Saksi dari PKS ini menyatakan bahwa suara partainya
memang tetap, tetapi ia mendapatkan bahwa suara dari caleg dan parpol lain
menggelembung. Bahkan, ada yang penggelembungannya mencapai 2.000 suara. Saat
ini, dengan berbekal dokumen C1 yang dimiliki, saksi-saksi PKS ini sedang
berjuang mengembalikan posisi raihan suara.
Petugas Penyelenggara Pemilu Terlibat
Pelanggaran pemilu ternyata tidak hanya melibatkan parpol
dan caleg, namun sudah menyusup hingga ke petugas penyelenggara pemilu. Sebut
saja contohnya, KPU Asmat yang ternyata tidak mengikuti peraturan dalam
perekapan hasil pemilu. Para saksi dari sejumlah parpol mempertanyakan tidak
adanya transparansi saat pelaksanaan pleno. Diduga kuat pleno pleno KPU Asmat
tidak dilakukan di daerahnya.
“Entah di mana dilakukan pleno dan tiba-tiba sudah
diserahkan hasilnya kepada KPU Papua,” ujar seorang saksi parpol.
Akibatnya, dalam dokumen rekapitulasi di tingkat KPU
Asmat tidak ada tanda tangan dari para saksi.

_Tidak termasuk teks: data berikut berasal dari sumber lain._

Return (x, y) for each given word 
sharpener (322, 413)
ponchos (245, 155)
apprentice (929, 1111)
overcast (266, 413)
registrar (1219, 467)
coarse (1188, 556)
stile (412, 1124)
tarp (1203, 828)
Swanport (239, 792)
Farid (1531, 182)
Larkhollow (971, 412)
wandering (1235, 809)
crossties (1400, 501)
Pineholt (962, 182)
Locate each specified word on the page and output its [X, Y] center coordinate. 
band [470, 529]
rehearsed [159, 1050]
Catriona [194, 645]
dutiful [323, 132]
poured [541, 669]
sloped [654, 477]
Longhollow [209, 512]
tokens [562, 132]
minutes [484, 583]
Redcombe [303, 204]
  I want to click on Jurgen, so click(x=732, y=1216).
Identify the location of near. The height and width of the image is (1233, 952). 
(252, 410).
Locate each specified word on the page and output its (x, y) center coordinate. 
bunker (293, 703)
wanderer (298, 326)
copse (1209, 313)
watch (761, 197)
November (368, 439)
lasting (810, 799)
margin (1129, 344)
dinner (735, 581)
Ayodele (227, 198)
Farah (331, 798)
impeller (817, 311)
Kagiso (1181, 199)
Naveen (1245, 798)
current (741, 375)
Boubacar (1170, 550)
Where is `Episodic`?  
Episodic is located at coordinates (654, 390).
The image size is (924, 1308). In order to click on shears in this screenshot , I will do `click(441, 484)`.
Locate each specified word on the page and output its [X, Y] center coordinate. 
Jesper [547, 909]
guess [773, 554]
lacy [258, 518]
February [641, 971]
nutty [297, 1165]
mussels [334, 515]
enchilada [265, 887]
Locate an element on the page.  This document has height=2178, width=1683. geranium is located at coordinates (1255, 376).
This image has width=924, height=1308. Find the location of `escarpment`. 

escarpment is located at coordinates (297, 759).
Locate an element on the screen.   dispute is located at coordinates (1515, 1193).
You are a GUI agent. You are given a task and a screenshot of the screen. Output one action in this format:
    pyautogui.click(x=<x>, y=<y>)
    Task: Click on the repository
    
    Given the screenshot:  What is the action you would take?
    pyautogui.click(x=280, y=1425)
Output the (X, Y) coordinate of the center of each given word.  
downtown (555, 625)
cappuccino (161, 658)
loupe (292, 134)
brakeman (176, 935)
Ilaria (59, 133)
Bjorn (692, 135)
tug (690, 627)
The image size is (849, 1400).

Hal yang lebih mengejutkan lagi adalah hilangnya hasil
rekapitulasi suara di 6 distrik Kabupaten Sarmi. Hal ini diketahui setelah tiga
komisioner KPU Sarmi melaporkan kejadian tersebut kepada Polres Sarmi. Kotak
suara berisi dokumen-dokumen tersebut tidak ada di kantor KPU, sementara pleno
belum diselenggarakan. Usut punya usut akhirnya tercium juga bahwa dokumen-dokumen
tersebut sedang dilarikan oleh Ketua KPU Sarmi, Pdt Yosep Twety, S.Th. Benar saja,
ketika dilakukan pengejaran dan penangkapan ketua KPU Sarmi, kotak yang
dimaksud ada di mobil yang hendak dibawanya entah menuju ke mana. Saat itu
posisi ketua KPU Sarmi tengah berada di perjalanan di Bonggo.
Catatan buruk lainnya terjadi di Kabupaten Yahukimo. Bupati
Kabupaten Yahukimo mengaku siap melaporkan KPU Yahokimo ke pihak berwajib. Menurut
bupati, KPU Yahokimo berada dibalik semua carut-marut pemilu di kabupatennya.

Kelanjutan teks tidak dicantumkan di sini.